Além disso é preciso tratar da prova, da comprovação efetiva da existência e extensão de dano ambiental ou de prática que não assegurou a conservação de recursos ambientais. Entramos portanto em outro campo jurídico — o probatório —, de que o ato ilícito só se confirma existente com a comprovação indubitável pela prova pericial, nos casos ambientais. Afasta-se, portanto, a mera existência de procedimentos investigativos/apuratórios ou processos na esfera penal, cível e administrativa, na tríplice responsabilidade ambiental.
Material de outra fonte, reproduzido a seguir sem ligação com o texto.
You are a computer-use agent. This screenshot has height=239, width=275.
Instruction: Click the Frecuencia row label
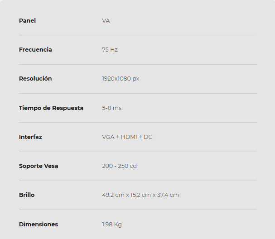tap(35, 49)
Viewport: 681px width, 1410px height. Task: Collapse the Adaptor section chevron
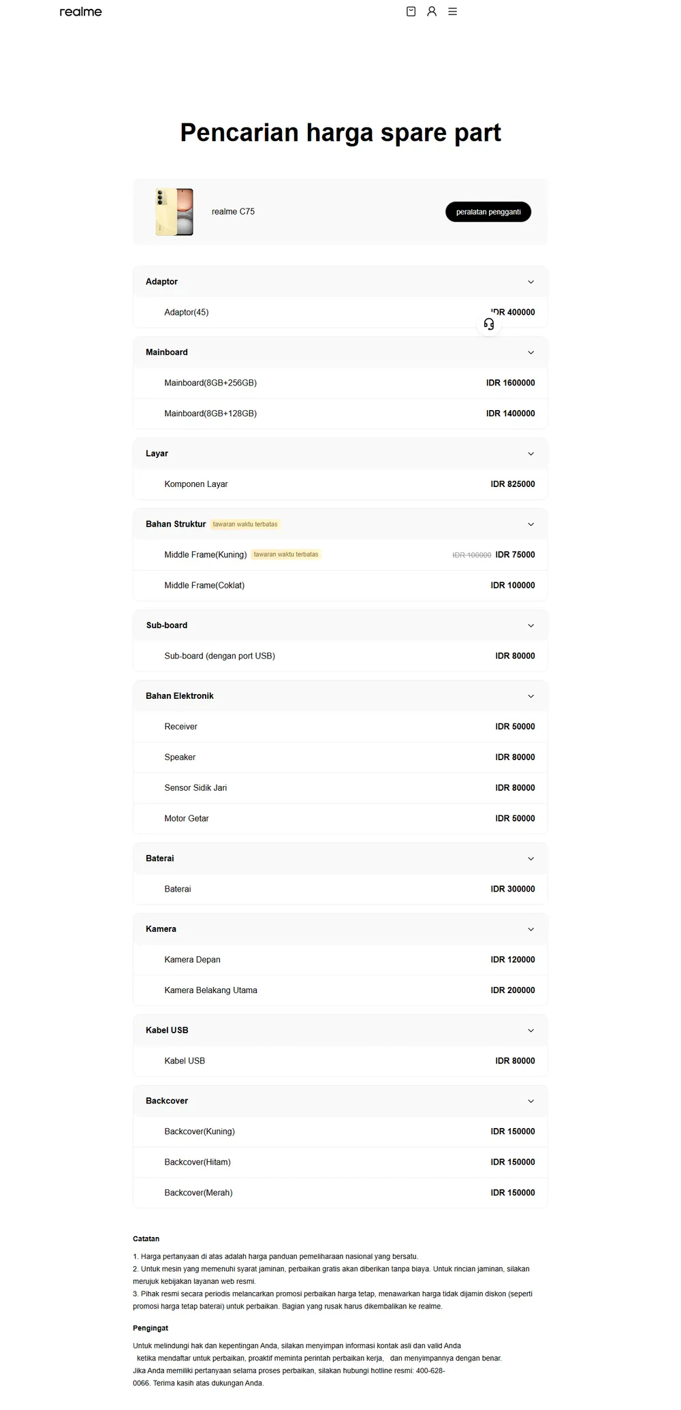tap(531, 282)
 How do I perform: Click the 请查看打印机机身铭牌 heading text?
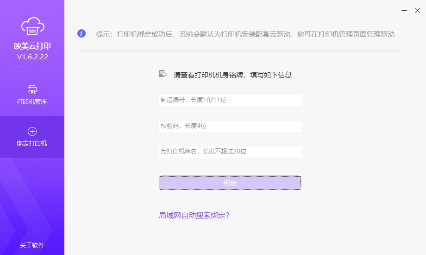click(232, 75)
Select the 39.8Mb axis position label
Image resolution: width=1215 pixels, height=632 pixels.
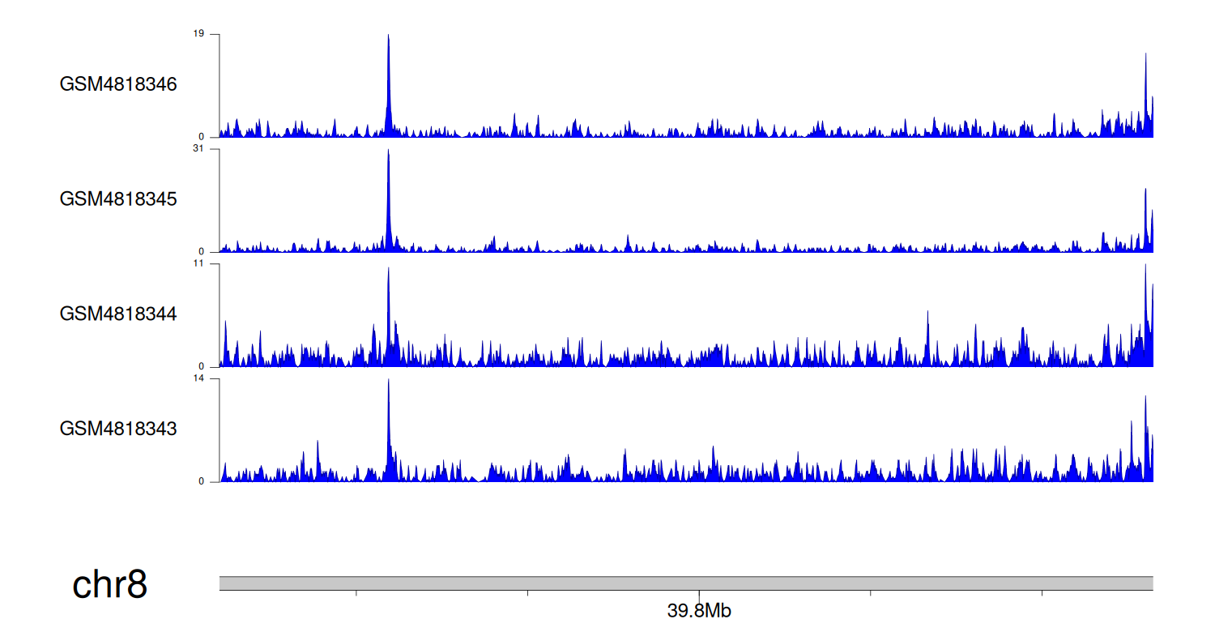[698, 611]
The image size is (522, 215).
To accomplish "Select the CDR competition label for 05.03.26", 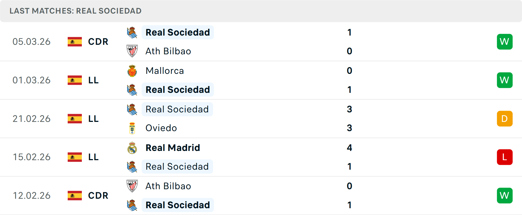I will click(98, 42).
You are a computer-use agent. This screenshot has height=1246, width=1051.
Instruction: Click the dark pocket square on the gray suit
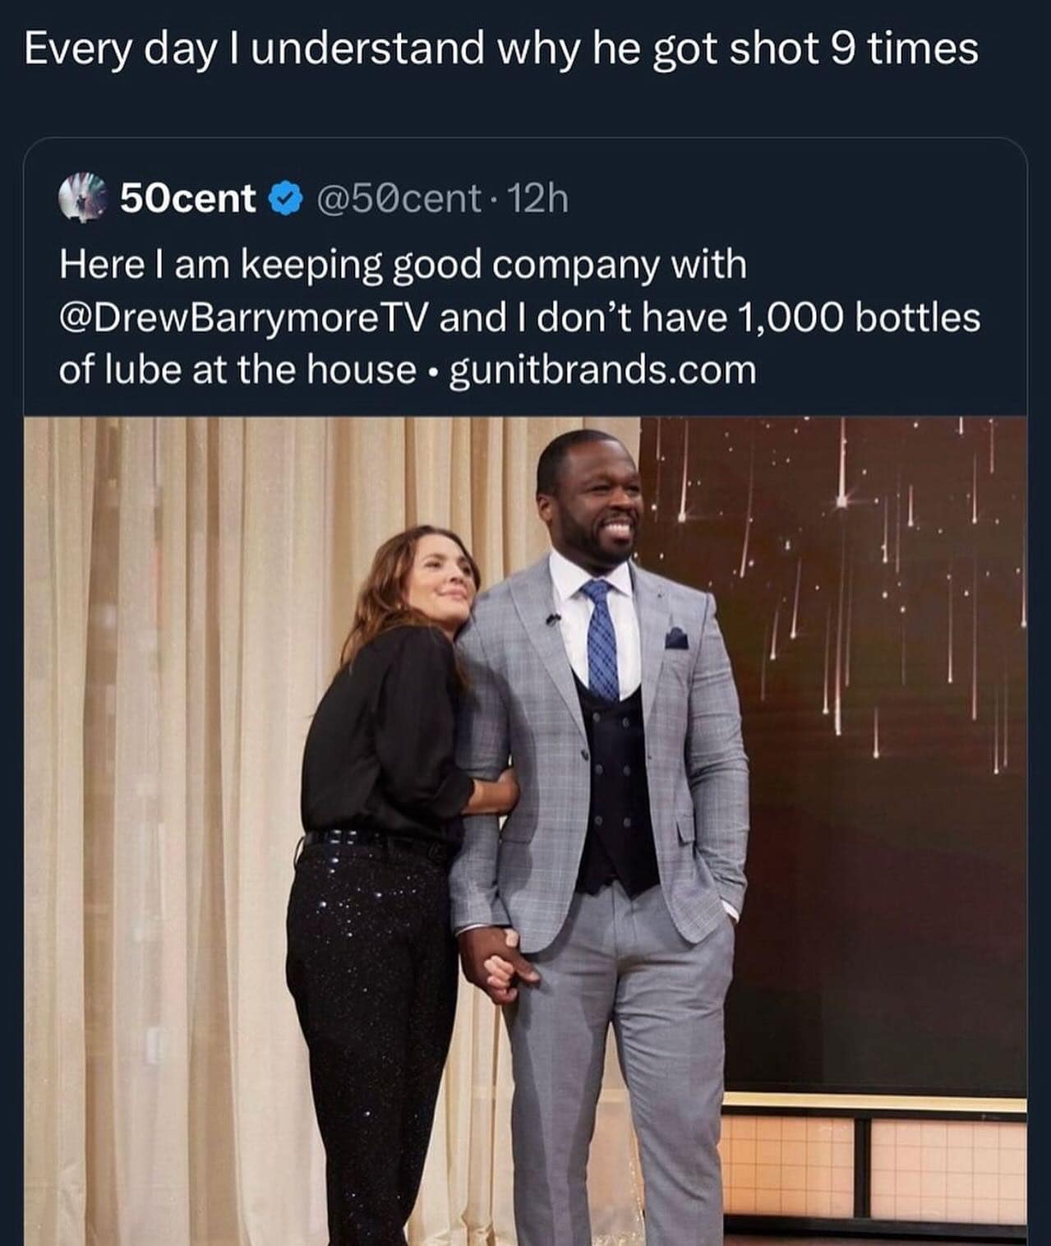click(x=675, y=637)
Não se desfoca a poluição, o dano ao meio-ambiente e aos recursos naturais. Aponta-se aqui tecnicamente a relação contratual rural e o reflexo dissolutivo, no sentido que a o dano ambiental por si só não tem o condão de levar à rescisão contratual direta (automática) no caso de inexistência de cláusula contratual específica.
Por fim, cumpre frisar que teremos sempre que adentrar na seara conhecida de que cada caso deve ser analisado pelos advogados dos contratantes, peritos ambientais e julgadores. E assim o direito agrário, ambiental, rural e do agronegócio — áreas que se relacionam junto ao direito civil e penal (entre outros) — continuarão sendo amoldados à luz da prática, dos regramentos e do direito dos envolvidos, com vistas à harmonia social e segurança jurídica.
[1] Curso de direito civil brasileiro / Maria Helena Diniz. São Paulo, Saraiva, 2011. 28 ed.
[2] GOMES, Orlando. Contratos. 26ª ed. Atualizada por Antônio Junqueira de Azevedo e. Francisco Paulo de Crescenzo Marino. Rio de Janeiro: Forense, 2008
[5] Art. 408. Incorre de pleno direito o devedor na cláusula penal, desde que, culposamente, deixe de cumprir a obrigação ou se constitua em mora.